Polo is an interesting game that plays like one-on-one soccer. For those unfamiliar with the sport, Polo is played by a rider on a horse who attempts to whack the ball into the opponents goal using what looks like a long shafted croquet mallet. The gameplay is very simple, each player simply runs into the ball with the lower half of his player (the part with the mallet) which will cause the rider to whack the ball. Your player will only hit the ball in the direction of your opponents goal, so it's almost impossible to accidentally score on yourself with the exception of the freak reflected shot.
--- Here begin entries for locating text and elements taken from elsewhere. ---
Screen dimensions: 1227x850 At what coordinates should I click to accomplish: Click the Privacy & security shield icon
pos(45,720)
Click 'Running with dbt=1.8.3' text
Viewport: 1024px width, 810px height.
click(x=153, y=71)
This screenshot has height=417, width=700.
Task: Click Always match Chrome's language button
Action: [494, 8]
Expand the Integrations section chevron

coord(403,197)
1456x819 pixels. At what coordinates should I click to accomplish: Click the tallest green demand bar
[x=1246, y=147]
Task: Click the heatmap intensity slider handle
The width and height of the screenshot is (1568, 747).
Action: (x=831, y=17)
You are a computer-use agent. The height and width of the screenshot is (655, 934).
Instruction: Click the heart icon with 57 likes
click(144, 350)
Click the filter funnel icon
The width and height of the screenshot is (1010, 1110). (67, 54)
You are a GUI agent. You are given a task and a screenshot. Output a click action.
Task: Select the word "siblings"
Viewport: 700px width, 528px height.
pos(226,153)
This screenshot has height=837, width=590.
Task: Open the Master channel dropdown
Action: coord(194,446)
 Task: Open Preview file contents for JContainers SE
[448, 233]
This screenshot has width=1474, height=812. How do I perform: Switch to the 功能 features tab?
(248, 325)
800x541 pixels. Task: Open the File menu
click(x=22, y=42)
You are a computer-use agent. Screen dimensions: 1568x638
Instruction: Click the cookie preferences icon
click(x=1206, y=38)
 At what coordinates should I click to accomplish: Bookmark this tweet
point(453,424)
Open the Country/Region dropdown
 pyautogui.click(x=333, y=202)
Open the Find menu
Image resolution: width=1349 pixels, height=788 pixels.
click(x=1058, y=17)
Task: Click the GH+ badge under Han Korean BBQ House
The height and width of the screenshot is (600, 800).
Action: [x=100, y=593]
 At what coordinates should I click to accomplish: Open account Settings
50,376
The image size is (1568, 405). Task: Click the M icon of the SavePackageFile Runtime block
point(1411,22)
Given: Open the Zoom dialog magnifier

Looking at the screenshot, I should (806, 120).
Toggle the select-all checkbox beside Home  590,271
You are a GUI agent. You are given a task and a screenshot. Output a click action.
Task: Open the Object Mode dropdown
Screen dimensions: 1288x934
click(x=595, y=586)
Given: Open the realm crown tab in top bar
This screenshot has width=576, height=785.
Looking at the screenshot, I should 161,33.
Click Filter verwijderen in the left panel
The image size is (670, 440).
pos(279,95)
The playing field is very small and made smaller by the large players so games tend to be very fast and very short.
The graphics in Polo, while on the simple side, are very interesting. Notice how each player is actually made up of several lines instead of by a solid block. This is because Carol used a trick called "Venetian Blinds" which allowed the 2600 to display up to eight sprites per row (instead of the normal six) by alternating them between two sets of scanlines (four on one set of scanlines, and four on the other). One downside to this technique is that the players tend to blur when they move making it hard to pick out any detail until they stand still. The yellow player is particularity hard to see and almost tends to be invisible when moving against the green background.
Polo features several different options that keep the gameplay interesting. No only can you change the speed of the ball and the size of the goal, but you can affect the physics of the ball as well. Certain games will allow the ball to travel through walls rather than reflect of them making for extremely interesting games especially when combined with other options. Polo also offers a two-on-two mode in which players control two horses that move in tandem, but since the playfield is so small these games tend to be less fun.
Polo is a fun little game and probably would have done well if it had been released commercially. It's unknown why the promotion never took place, but the cost for producing the cartridges as a giveaway may have been too great. This may very well be the first and only attempt to make Polo into a video game. I wonder what Atari would have done if the name had been "Eau de Toilette" instead?